§ EXERCISES TO COMPLETE:
[1] According to the text on plot twists, why does a good plot twist need to be foreshadowed but never telegraphed?
[2] Extend the text on plot twists past its final sentence.

§ TEXT SECTION:
▽

A plot twist is the sudden unexpected, highly improbable, Event that redirects the plot toward a new goal, or strategy.  The "that changes everything" event.  Such as, two lovers are marching into city hall to get married, and suddenly the radios are blaring WAR HAS BEEN DECLARED - and World War Two twists their lives into new directions.

A plot twist is sudden, shocking, immensely significant, and changes the reader's vision of what the ending will be.

A plot twist is not a new problem, an obstacle, detour, side-trip, or delay in the plot's development.  A plot twist is objective reality intruding into the subjective realities of the protagonists and becoming a major factor in decision making.

For example, as above, War is declared, or a key Character is assassinated, or a secret diary is discovered, or a long-lost family member turns up (an alternative heir, a dependent, or someone needing rescuing).  An expected pregnancy can become a plot twist.

A plot twist must hit the reader as a complete shock yet once it appears, the reader thinks, "I should have seen that coming."

So a good plot twist has to be foreshadowed, but never telegraphed.

When a plot twists, it must redirect the story.

The Characters have to draw upon their inner resources to meet the sudden new demand.  They must "do the right thing" (and bid a brave goodbye while marching off to war; give the family fortune to the new stranger-relative; have the baby anyhow).

To be a good plot twist, the event must pressure the Characters to adopt a new world view, to include something in their subjective reality that they previously rejected.

In modern Fantasy, that's often shapeshifters, demons, fae, or other supernatural beings.

In science fiction, it's often First Contact with an Alien from another solar system, or perhaps another dimension.

The foreshadowing that works best is built into the world that showcases the Characters.  A plot twist is usually what the Characters least expect, and have proceeded to plan and act as if it so unthinkable it was never thought of.

△

§ LISTED ENTRIES:

▽

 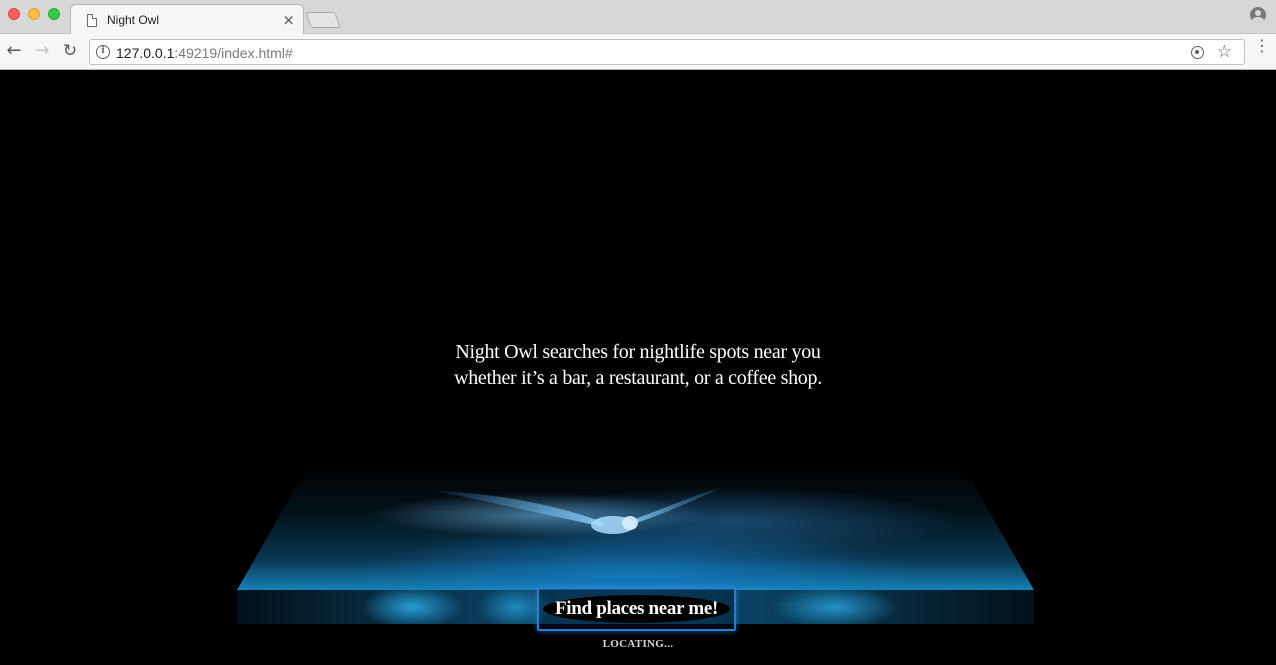 What do you see at coordinates (14, 14) in the screenshot?
I see `close-window-button` at bounding box center [14, 14].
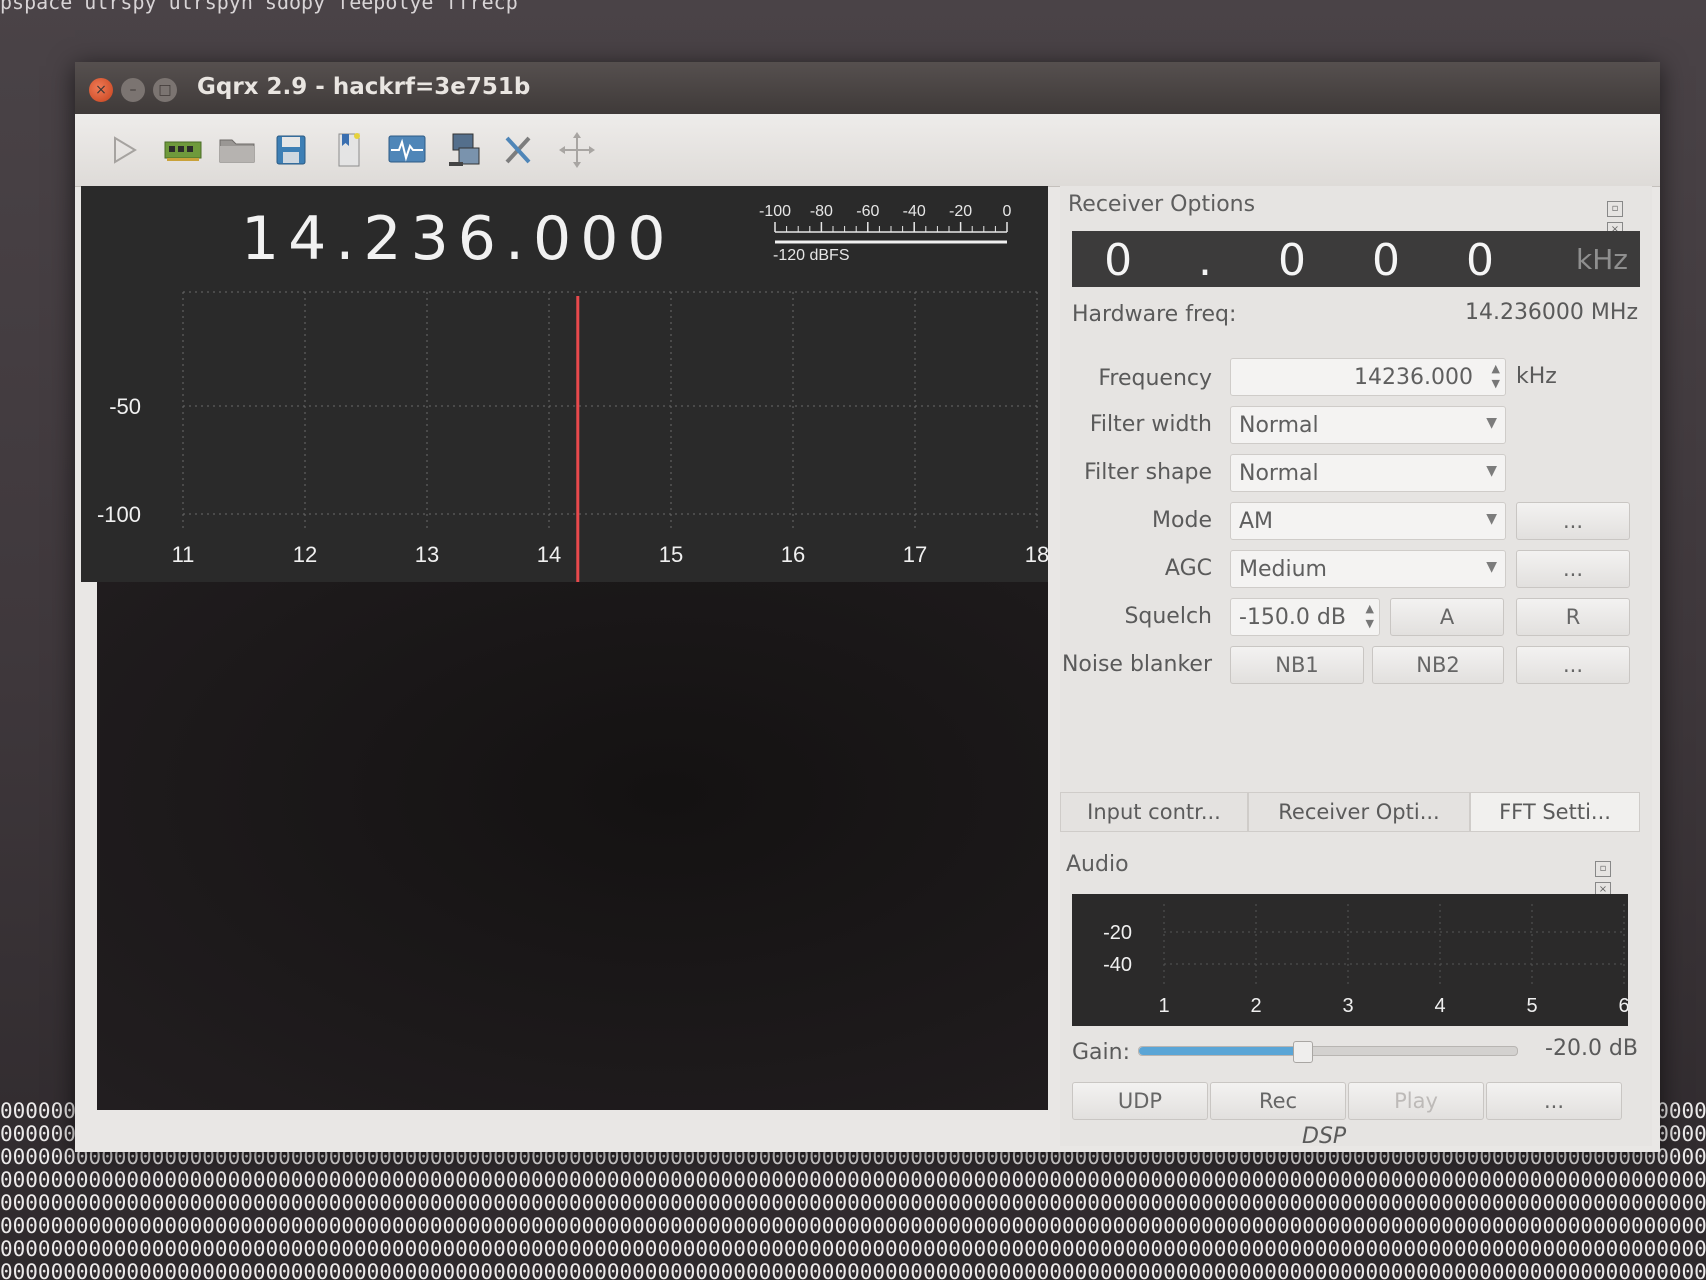 The height and width of the screenshot is (1280, 1706). I want to click on filter-shape-select: Normal ▼, so click(1368, 473).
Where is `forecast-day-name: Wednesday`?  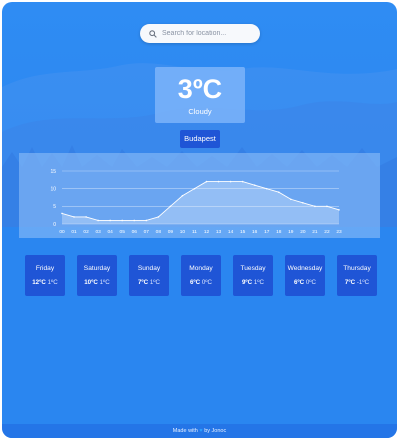
forecast-day-name: Wednesday is located at coordinates (305, 268).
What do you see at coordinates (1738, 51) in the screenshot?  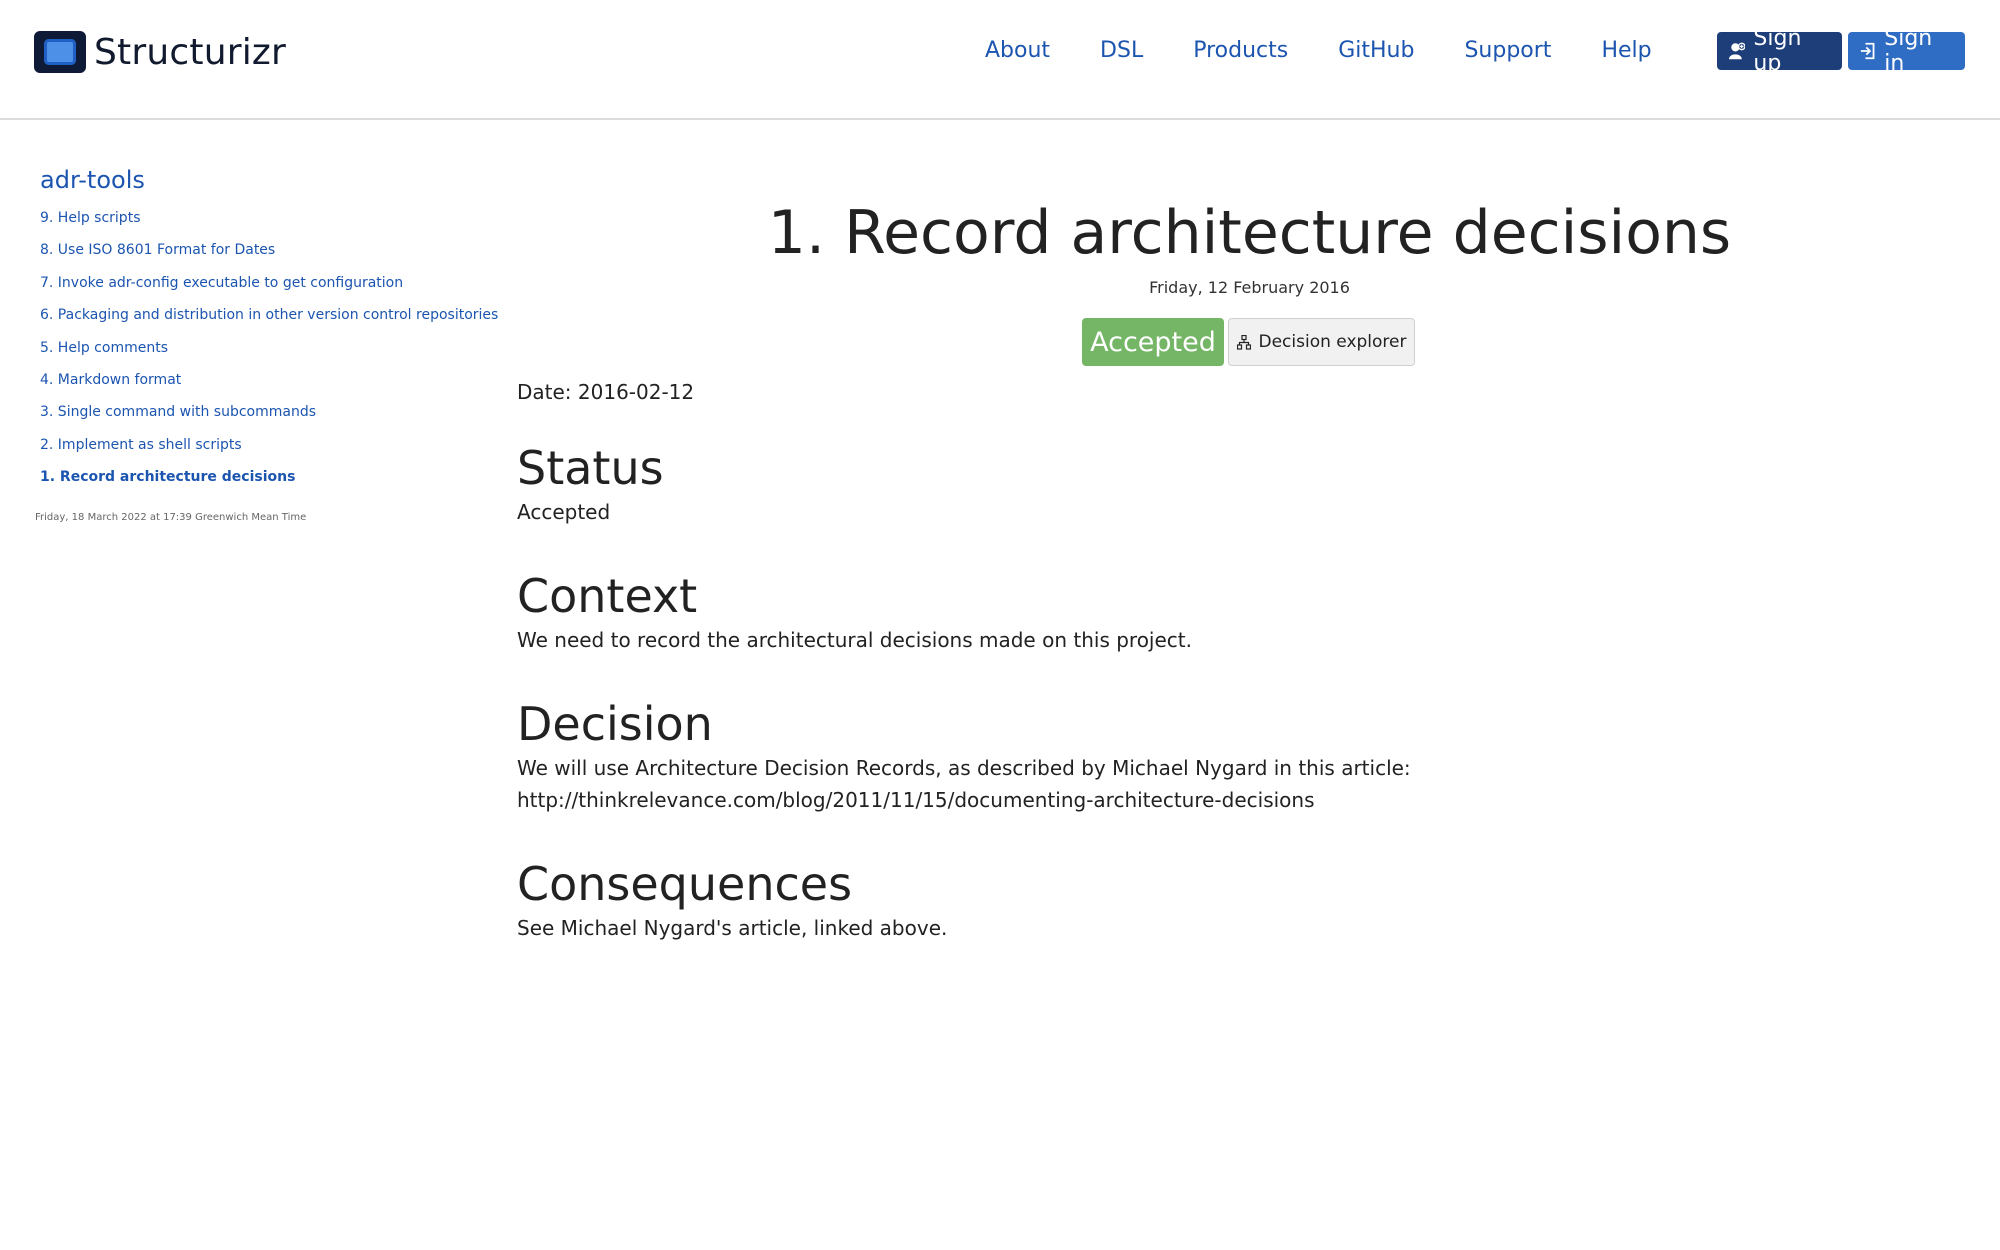 I see `user-plus-icon` at bounding box center [1738, 51].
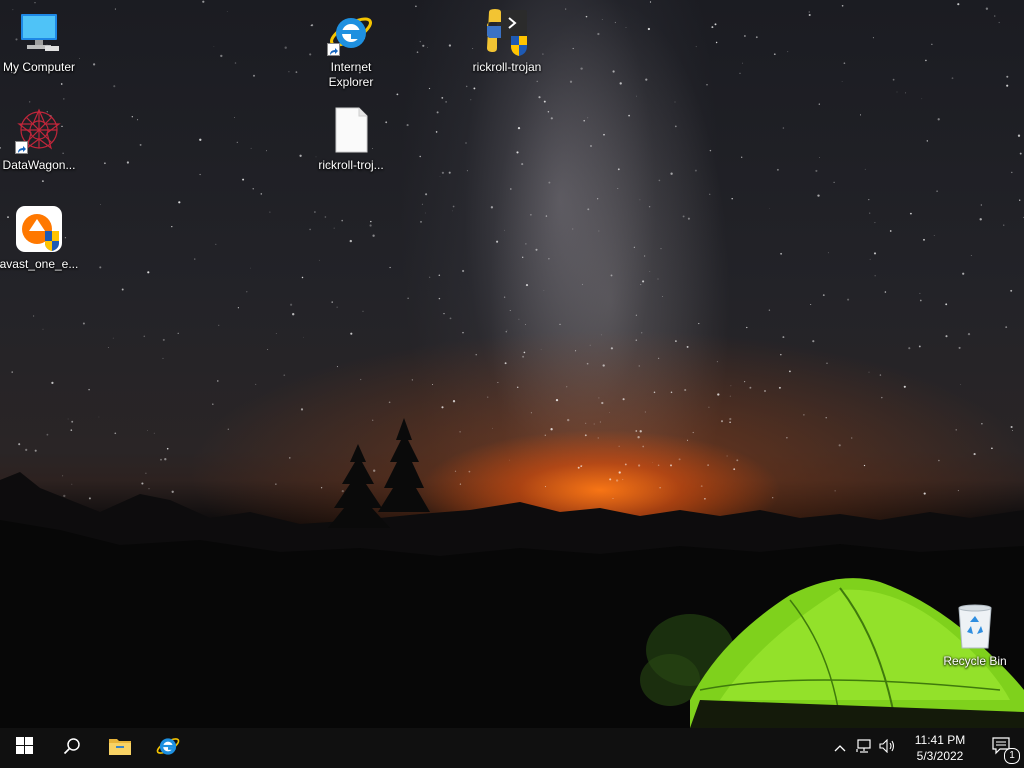 This screenshot has height=768, width=1024. Describe the element at coordinates (940, 740) in the screenshot. I see `clock-time: 11:41 PM` at that location.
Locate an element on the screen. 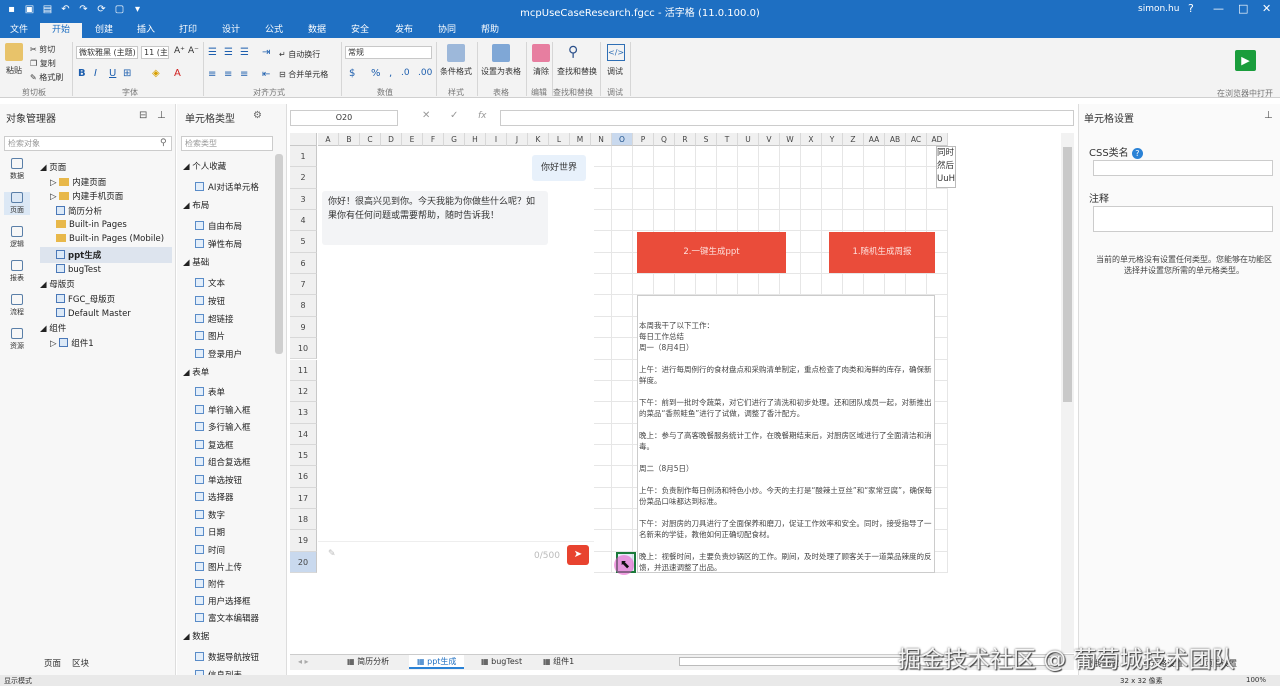 The width and height of the screenshot is (1280, 686). row-header: 2 is located at coordinates (304, 178).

△

§ YOUR WRITTEN ANSWERS:
[1] A plot twist has to hit the reader as a complete shock, yet once it appears, the reader should think, "I should have seen that coming." Foreshadowing lets the reader feel they could have predicted it. Not telegraphing it keeps the surprise.

[2]
For example, in The Ghost And Mrs. Muir, the ghost haunting the house is not part of the Reality until he appears.  And then the whole plot twists to become about their Relationship.

Where in the plot your twist should appear depends on the audience you are aiming for.

If you're writing action oriented science fiction, the plot twist will likely be the mid-point of the novel.  This would be a discovery, or knowledge of a distant event arriving, right where the plot sags, where the characters pause to catch their breath and think things over, and causing the Characters to ditch their carefully crafted plans and race against time to the Ending.

The plot twist can, at the mid-point of a novel, serve as a "raise the stakes" moment, when more lives are suddenly at risk.

To craft an HEA ending, you need to craft a mid-point where all is lost, where the Characters decide to give up, if not in despair then in noble sacrifice.  But the Twist whirls them into a totally new calculation, they can't give up, must survive to save more lives.  At the 3/4 point, they're beaten, and at the end they triumph.

Plot twists can also be effective at the 3/4 point where decisions have been made and a point of no return passed.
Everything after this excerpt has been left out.